*** Records for the task Section Begins ***

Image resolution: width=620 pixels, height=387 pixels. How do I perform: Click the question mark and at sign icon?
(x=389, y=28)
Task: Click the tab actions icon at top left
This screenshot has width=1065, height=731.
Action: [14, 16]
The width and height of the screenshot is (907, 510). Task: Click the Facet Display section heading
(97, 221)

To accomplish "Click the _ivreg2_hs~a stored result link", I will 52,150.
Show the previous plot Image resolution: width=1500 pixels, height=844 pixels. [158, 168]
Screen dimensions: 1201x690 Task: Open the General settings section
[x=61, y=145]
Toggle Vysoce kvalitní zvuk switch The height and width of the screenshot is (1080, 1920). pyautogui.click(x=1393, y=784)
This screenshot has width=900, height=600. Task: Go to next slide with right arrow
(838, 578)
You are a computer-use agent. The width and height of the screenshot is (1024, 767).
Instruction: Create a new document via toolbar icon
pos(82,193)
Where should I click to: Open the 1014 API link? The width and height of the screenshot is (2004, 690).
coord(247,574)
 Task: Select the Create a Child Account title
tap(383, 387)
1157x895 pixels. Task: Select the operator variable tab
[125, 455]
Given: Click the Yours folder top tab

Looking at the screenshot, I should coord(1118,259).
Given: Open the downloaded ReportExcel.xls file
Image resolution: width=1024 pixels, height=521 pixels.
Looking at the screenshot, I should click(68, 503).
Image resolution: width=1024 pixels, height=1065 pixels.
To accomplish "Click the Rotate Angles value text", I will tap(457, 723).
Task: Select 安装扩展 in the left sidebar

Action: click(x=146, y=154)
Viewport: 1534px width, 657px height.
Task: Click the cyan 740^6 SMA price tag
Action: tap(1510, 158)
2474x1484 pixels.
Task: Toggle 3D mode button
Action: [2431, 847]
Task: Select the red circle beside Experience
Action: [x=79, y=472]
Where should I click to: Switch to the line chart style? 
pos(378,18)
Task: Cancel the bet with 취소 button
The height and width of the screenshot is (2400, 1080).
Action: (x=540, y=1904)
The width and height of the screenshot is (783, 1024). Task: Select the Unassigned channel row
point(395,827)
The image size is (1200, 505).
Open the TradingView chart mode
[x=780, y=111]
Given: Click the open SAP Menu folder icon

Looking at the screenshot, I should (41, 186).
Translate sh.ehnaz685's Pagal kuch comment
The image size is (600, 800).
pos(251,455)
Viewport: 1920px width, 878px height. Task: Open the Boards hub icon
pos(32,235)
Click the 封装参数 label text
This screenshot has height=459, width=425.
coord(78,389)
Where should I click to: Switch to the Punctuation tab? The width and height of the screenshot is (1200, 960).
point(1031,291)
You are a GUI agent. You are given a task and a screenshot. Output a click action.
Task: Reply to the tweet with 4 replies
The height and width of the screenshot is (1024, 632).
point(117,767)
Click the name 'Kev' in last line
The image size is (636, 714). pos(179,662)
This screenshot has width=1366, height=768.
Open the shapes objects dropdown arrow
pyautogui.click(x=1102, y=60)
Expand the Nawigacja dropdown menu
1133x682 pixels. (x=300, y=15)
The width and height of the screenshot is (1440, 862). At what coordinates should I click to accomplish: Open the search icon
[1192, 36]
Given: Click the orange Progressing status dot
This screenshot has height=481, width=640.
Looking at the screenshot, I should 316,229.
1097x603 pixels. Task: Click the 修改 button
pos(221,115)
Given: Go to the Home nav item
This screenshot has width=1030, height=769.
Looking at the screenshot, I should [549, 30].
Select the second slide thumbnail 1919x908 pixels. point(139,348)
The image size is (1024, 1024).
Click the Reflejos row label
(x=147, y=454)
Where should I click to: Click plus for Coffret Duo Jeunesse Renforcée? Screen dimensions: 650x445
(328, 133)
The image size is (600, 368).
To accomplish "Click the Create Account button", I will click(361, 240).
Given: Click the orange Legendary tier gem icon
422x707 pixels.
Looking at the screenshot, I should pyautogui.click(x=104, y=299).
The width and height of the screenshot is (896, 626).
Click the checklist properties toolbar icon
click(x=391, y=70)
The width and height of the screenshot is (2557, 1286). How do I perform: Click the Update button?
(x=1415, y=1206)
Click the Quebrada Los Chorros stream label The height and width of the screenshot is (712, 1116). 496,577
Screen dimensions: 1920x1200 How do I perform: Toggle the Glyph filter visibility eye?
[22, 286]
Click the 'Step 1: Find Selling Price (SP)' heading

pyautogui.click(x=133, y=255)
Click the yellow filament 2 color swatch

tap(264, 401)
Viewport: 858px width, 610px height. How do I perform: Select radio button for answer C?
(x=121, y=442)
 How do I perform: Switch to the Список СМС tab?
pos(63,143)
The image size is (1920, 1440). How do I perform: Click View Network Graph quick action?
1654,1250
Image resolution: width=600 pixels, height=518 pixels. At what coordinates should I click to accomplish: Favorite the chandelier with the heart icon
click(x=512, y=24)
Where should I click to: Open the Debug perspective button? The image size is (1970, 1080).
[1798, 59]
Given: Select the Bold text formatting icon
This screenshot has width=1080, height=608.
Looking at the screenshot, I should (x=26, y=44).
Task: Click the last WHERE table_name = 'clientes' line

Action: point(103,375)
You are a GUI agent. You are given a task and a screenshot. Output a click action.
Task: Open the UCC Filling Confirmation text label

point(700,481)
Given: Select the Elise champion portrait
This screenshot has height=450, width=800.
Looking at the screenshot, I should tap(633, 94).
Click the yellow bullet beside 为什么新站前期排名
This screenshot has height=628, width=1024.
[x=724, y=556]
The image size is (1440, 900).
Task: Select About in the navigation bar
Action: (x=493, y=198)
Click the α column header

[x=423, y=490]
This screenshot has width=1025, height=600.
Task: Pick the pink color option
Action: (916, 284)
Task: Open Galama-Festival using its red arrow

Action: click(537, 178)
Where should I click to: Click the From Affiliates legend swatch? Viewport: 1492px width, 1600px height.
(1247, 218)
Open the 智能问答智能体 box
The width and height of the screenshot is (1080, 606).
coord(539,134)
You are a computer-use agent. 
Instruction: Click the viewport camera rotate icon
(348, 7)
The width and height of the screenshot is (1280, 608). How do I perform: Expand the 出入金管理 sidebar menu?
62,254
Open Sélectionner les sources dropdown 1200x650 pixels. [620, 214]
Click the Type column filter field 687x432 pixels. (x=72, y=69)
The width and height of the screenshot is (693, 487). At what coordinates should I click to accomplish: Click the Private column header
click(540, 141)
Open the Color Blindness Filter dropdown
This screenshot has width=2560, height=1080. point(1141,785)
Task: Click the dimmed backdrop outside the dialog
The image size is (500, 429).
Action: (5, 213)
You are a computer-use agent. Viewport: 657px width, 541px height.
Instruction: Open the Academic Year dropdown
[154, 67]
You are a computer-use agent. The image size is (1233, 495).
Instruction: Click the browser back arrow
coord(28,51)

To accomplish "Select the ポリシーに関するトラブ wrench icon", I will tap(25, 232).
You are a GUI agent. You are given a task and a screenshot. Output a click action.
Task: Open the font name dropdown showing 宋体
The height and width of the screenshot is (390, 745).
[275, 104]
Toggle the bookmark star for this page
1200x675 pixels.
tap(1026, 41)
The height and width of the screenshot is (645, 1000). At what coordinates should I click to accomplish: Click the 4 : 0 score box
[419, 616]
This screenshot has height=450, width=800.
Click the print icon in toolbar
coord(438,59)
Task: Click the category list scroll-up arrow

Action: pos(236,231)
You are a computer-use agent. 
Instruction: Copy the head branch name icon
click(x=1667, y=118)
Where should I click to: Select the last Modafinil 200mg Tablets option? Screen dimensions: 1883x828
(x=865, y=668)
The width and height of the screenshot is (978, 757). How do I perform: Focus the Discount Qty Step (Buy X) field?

*** Records for the task Section Ends ***

[Aim of the exercise]: Write the number of lines in the data above that contain the word "orange", and add nothing to it.

[Reply to the task]: 2